(Data records)
● ● ● ● ● ● ●
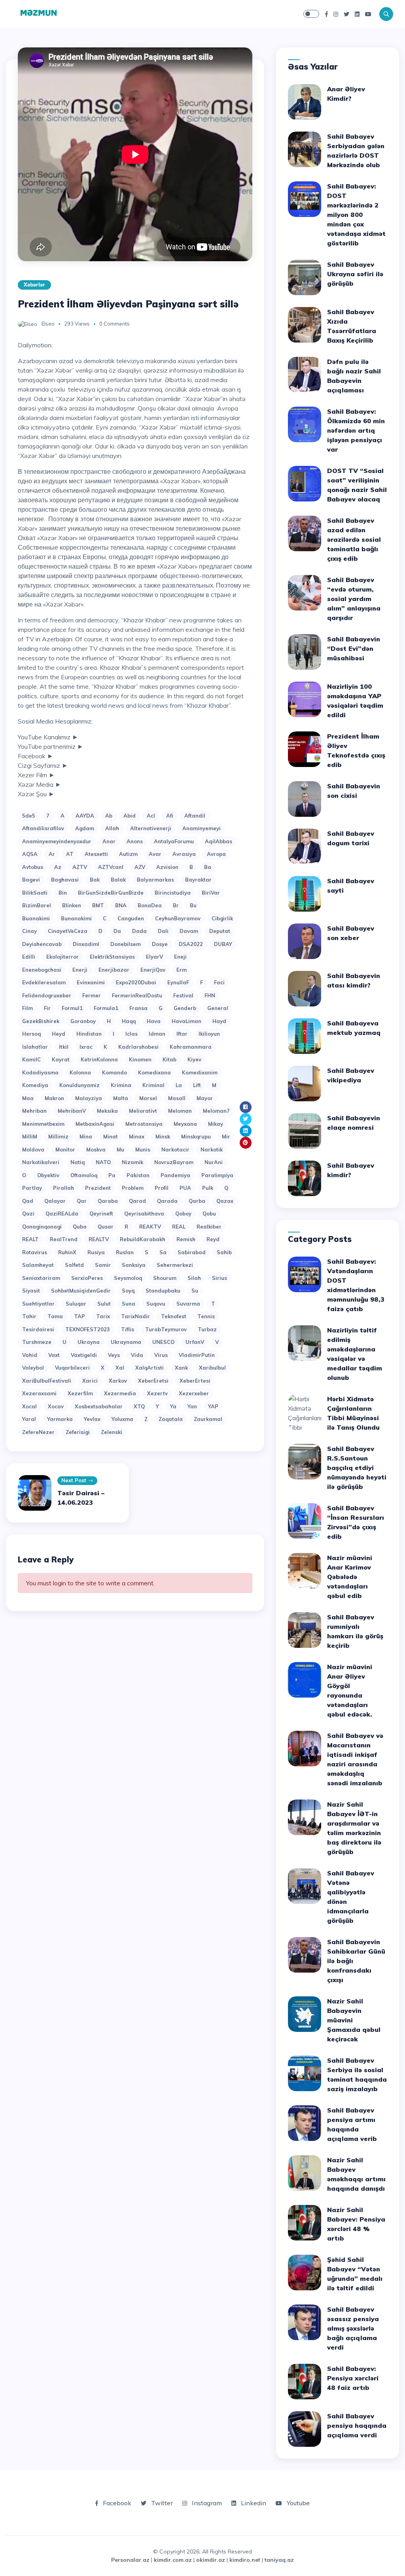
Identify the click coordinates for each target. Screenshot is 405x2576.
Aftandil (194, 815)
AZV (139, 867)
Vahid (29, 1355)
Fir (47, 1008)
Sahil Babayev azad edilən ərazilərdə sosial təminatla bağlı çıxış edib (354, 539)
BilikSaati (34, 892)
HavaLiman (186, 1021)
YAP (213, 1406)
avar (155, 854)
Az (57, 867)
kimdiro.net (244, 2559)
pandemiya (175, 1175)
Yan (192, 1406)
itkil (63, 1047)
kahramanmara (191, 1047)
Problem (133, 1188)
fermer (91, 995)
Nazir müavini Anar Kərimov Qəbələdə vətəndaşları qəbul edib (349, 1577)
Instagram (206, 2503)
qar (82, 1201)
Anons (135, 841)
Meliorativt (143, 1111)
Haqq (129, 1021)
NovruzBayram (173, 1162)
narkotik (212, 1149)
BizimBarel (36, 905)
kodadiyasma (40, 1072)
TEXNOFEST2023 (87, 1329)
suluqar (76, 1303)
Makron (54, 1098)
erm (181, 970)
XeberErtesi (195, 1381)
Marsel (148, 1098)
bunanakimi (76, 918)
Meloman (180, 1111)
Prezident (98, 1188)
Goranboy (83, 1021)
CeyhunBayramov (178, 918)
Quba (80, 1226)
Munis (142, 1149)
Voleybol (33, 1367)
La (179, 1085)
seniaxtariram (41, 1278)
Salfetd (74, 1265)
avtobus (32, 867)
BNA (121, 905)
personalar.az (130, 2559)
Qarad (137, 1201)
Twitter (161, 2503)
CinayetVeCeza (67, 931)
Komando (114, 1072)
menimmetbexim (43, 1124)
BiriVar (211, 892)
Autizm (128, 854)
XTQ (139, 1406)
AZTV (79, 867)
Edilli (28, 957)
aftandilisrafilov (43, 828)
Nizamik (132, 1162)
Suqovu (155, 1303)
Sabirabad (192, 1252)
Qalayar (55, 1201)
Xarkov (118, 1381)
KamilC (31, 1059)
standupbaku (163, 1290)
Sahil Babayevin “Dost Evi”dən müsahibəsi (353, 648)
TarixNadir (135, 1316)
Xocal (29, 1406)
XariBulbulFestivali (46, 1381)
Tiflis (127, 1329)
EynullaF (178, 982)
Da (117, 931)
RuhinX (67, 1252)
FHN (209, 995)
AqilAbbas (218, 841)
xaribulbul (212, 1367)
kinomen (140, 1059)
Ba (207, 867)
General (217, 1008)
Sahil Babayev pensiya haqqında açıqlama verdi (356, 2425)
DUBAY (223, 944)
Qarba (197, 1201)
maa (28, 1098)
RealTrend (64, 1239)
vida (137, 1355)
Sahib (224, 1252)
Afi (169, 815)
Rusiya (96, 1252)
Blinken (71, 905)
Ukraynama (126, 1342)
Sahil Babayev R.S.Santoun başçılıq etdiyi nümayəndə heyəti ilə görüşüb (356, 1468)
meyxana (185, 1124)
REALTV (99, 1239)
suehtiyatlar (38, 1303)
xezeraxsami (39, 1393)
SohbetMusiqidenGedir (81, 1290)
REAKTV (150, 1226)
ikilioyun (209, 1034)
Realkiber (209, 1226)
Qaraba (108, 1201)
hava (154, 1021)
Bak (95, 879)
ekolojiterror (62, 957)
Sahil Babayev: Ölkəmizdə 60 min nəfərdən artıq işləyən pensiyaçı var (356, 430)
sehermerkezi (175, 1265)
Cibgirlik (222, 918)
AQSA (30, 854)
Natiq (77, 1162)
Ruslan (125, 1252)
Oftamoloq (83, 1175)
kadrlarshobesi (138, 1047)
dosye (160, 944)
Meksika (107, 1111)
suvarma (188, 1303)
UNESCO (163, 1342)
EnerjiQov (152, 970)
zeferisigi (78, 1432)
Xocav (56, 1406)
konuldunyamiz (79, 1085)
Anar (108, 841)
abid (129, 815)
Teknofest (173, 1316)
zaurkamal (208, 1419)
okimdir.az (210, 2559)
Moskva (96, 1149)
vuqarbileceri (72, 1367)
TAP (79, 1316)
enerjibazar (113, 970)
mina (85, 1136)
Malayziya (88, 1098)
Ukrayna (89, 1342)
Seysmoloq (128, 1278)
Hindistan (89, 1034)
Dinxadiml (86, 944)
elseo (48, 323)
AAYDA (85, 815)
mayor (205, 1098)
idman (157, 1034)
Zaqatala (171, 1419)
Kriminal (153, 1085)
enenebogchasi (41, 970)
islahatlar (35, 1047)
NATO (103, 1162)
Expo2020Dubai (136, 982)
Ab (108, 815)
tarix (103, 1316)
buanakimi (36, 918)
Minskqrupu (196, 1136)
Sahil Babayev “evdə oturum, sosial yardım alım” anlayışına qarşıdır (353, 599)
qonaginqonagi (42, 1226)
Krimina (121, 1085)
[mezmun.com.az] (38, 13)
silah (194, 1278)
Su (194, 1290)
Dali (163, 931)
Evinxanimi (91, 982)
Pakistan (138, 1175)
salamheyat (38, 1265)
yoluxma (122, 1419)
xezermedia (120, 1393)
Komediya (35, 1085)
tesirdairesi (38, 1329)
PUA (185, 1188)
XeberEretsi (153, 1381)
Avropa (216, 854)
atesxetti (96, 854)
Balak (118, 879)
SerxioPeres (87, 1278)
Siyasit (31, 1290)
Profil (161, 1188)
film (27, 1008)
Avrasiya (184, 854)
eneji (180, 957)
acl (151, 815)
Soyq (128, 1290)
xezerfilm (80, 1393)
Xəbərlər (34, 284)
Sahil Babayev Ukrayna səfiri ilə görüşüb (355, 273)
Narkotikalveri (40, 1162)
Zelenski (111, 1432)
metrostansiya (144, 1124)
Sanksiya (134, 1265)
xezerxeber (194, 1393)
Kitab (169, 1059)
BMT (98, 905)
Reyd (213, 1239)
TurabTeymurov (166, 1329)
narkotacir (175, 1149)
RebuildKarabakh (142, 1239)
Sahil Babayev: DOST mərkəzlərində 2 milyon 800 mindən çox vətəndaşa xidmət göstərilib (356, 214)
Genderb (185, 1008)
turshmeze (36, 1342)
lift (197, 1085)
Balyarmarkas (155, 879)
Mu (120, 1149)
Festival (183, 995)
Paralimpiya (217, 1175)
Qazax (224, 1201)
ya (173, 1406)
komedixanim (200, 1072)
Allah (112, 828)
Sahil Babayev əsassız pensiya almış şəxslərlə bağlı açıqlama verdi (353, 2328)
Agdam (84, 828)
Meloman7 (216, 1111)
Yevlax (92, 1419)
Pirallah (63, 1188)
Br (176, 905)
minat (110, 1136)
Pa (111, 1175)
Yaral (29, 1419)
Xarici (90, 1381)
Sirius (219, 1278)
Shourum (164, 1278)
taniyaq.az (279, 2559)
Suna (128, 1303)
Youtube (297, 2503)
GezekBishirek (40, 1021)
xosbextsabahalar (99, 1406)
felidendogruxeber (46, 995)
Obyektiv (48, 1175)
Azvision (167, 867)
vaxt (54, 1355)
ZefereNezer (38, 1432)
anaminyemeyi (201, 828)
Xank (181, 1367)
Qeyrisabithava (144, 1213)
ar (52, 854)
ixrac (86, 1047)
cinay (29, 931)
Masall (176, 1098)
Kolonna (80, 1072)
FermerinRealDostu (137, 995)
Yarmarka (60, 1419)
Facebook (116, 2503)
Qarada (167, 1201)
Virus (161, 1355)
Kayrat (61, 1059)
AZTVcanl (110, 867)
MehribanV (72, 1111)
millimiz (58, 1136)
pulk (207, 1188)
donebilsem (125, 944)
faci (219, 982)
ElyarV (154, 957)
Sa (163, 1252)
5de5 (28, 815)
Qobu (209, 1213)
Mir (226, 1136)
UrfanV (194, 1342)
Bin (63, 892)
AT (70, 854)
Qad (27, 1201)
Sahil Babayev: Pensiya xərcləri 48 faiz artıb (353, 2378)
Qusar (106, 1226)
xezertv (157, 1393)
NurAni (213, 1162)
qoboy (183, 1213)
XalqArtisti (149, 1367)
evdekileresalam (44, 982)
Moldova (33, 1149)
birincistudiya (173, 892)
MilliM (29, 1136)
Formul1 (72, 1008)
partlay (32, 1188)
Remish (185, 1239)
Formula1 (106, 1008)
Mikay (215, 1124)
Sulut (104, 1303)
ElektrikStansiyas (112, 957)
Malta (120, 1098)
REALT (30, 1239)
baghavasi (65, 879)
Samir (103, 1265)
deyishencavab (42, 944)
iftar (181, 1034)
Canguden (130, 918)
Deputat (219, 931)
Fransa (138, 1008)
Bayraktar (198, 879)
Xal (119, 1367)
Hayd (219, 1021)
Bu (193, 905)
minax (136, 1136)
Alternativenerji (150, 828)
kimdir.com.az (173, 2559)
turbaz (207, 1329)
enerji (79, 970)
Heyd (58, 1034)
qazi (28, 1213)
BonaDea (150, 905)
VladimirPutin (197, 1355)
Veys (114, 1355)
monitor (65, 1149)
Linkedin (252, 2503)
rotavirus (34, 1252)
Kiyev (194, 1059)
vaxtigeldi (84, 1355)
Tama (55, 1316)
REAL (178, 1226)
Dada (139, 931)
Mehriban (34, 1111)
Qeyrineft (101, 1213)
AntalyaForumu (174, 841)
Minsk (162, 1136)
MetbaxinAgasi (95, 1124)
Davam (189, 931)
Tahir (29, 1316)
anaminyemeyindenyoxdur (56, 841)
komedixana (154, 1072)
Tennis (206, 1316)
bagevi (31, 879)
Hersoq (31, 1034)
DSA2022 (191, 944)
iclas (131, 1034)
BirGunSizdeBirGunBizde (111, 892)
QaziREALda (61, 1213)
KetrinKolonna (99, 1059)
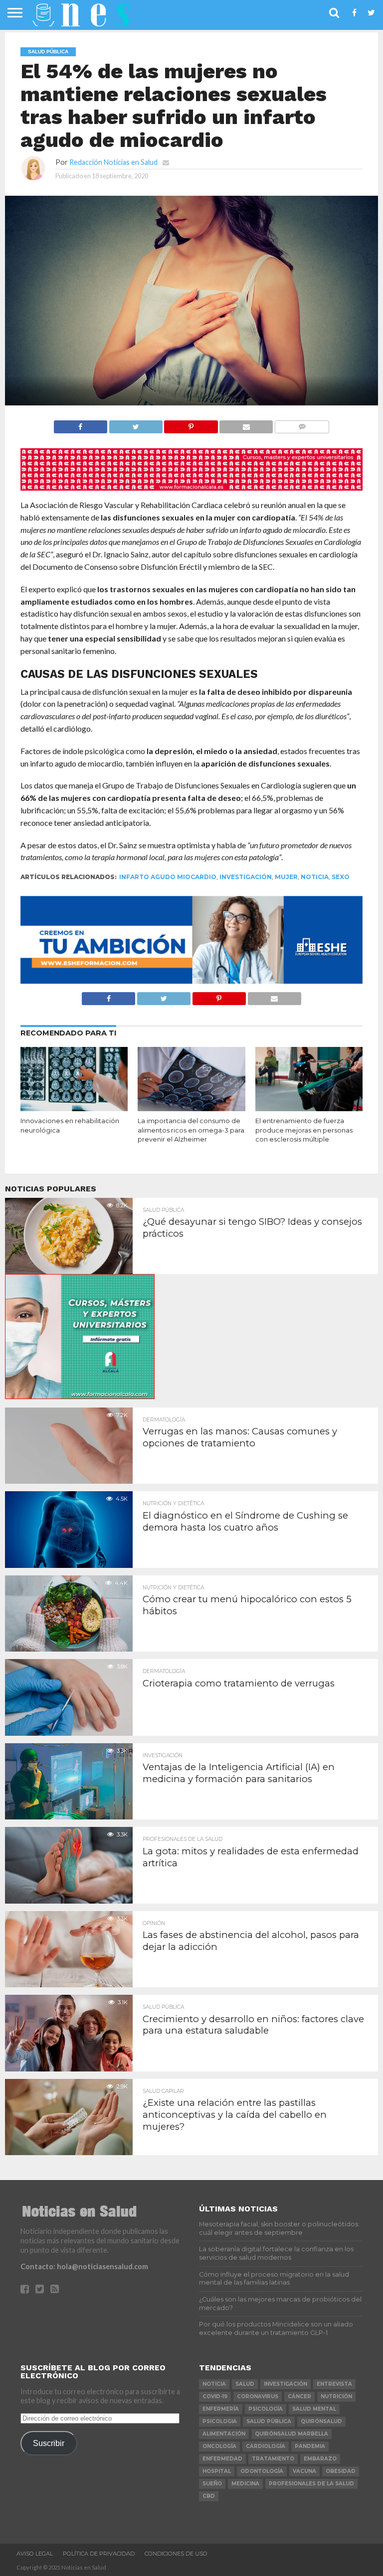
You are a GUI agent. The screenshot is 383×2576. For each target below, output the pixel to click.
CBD (208, 2496)
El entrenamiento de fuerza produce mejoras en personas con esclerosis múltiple (304, 1130)
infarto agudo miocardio (167, 877)
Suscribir (48, 2443)
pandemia (310, 2446)
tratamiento (273, 2458)
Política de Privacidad (99, 2553)
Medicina (245, 2483)
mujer (286, 877)
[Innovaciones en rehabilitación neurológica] (74, 1108)
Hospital (216, 2471)
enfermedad (222, 2458)
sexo (341, 877)
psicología (265, 2409)
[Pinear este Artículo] (191, 424)
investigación (245, 877)
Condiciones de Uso (176, 2553)
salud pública (268, 2421)
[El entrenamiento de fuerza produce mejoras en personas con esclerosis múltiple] (309, 1108)
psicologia (219, 2421)
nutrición (336, 2396)
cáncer (299, 2396)
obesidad (341, 2471)
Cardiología (265, 2446)
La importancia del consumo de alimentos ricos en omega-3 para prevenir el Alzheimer (191, 1130)
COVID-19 (214, 2396)
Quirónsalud (321, 2421)
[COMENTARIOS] (301, 424)
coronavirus (257, 2396)
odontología (261, 2471)
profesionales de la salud (311, 2483)
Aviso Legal (34, 2553)
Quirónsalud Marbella (291, 2434)
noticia (315, 877)
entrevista (334, 2384)
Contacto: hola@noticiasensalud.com (84, 2266)
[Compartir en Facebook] (80, 424)
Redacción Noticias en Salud (113, 162)
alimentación (223, 2434)
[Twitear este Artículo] (136, 424)
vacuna (304, 2471)
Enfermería (220, 2409)
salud (244, 2384)
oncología (219, 2446)
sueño (212, 2483)
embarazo (320, 2458)
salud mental (314, 2409)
● ● ● ● ● ● ●
* [Exercise brief]
In the data above, retype exactly and only the lines between the one holding "sehermerkezi (175, 1265)" and the one holding "Ab (108, 815)", inclusive.

* [Output]
sehermerkezi (175, 1265)
Cibgirlik (222, 918)
AQSA (30, 854)
Natiq (77, 1162)
Ruslan (125, 1252)
Oftamoloq (83, 1175)
kadrlarshobesi (138, 1047)
dosye (160, 944)
Meksika (107, 1111)
suvarma (188, 1303)
UNESCO (163, 1342)
EnerjiQov (152, 970)
zeferisigi (78, 1432)
Xocav (56, 1406)
konuldunyamiz (79, 1085)
Anar (108, 841)
abid (129, 815)
Teknofest (173, 1316)
zaurkamal (208, 1419)
okimdir.az (210, 2559)
Moskva (96, 1149)
vuqarbileceri (72, 1367)
TAP (79, 1316)
enerjibazar (113, 970)
mina (85, 1136)
Malayziya (88, 1098)
Ukrayna (89, 1342)
Seysmoloq (128, 1278)
Hindistan (89, 1034)
Dinxadiml (86, 944)
elseo (48, 323)
AAYDA (85, 815)
mayor (205, 1098)
idman (157, 1034)
Zaqatala (171, 1419)
Kriminal (153, 1085)
enenebogchasi (41, 970)
islahatlar (35, 1047)
NATO (103, 1162)
Expo2020Dubai (136, 982)
Ab (108, 815)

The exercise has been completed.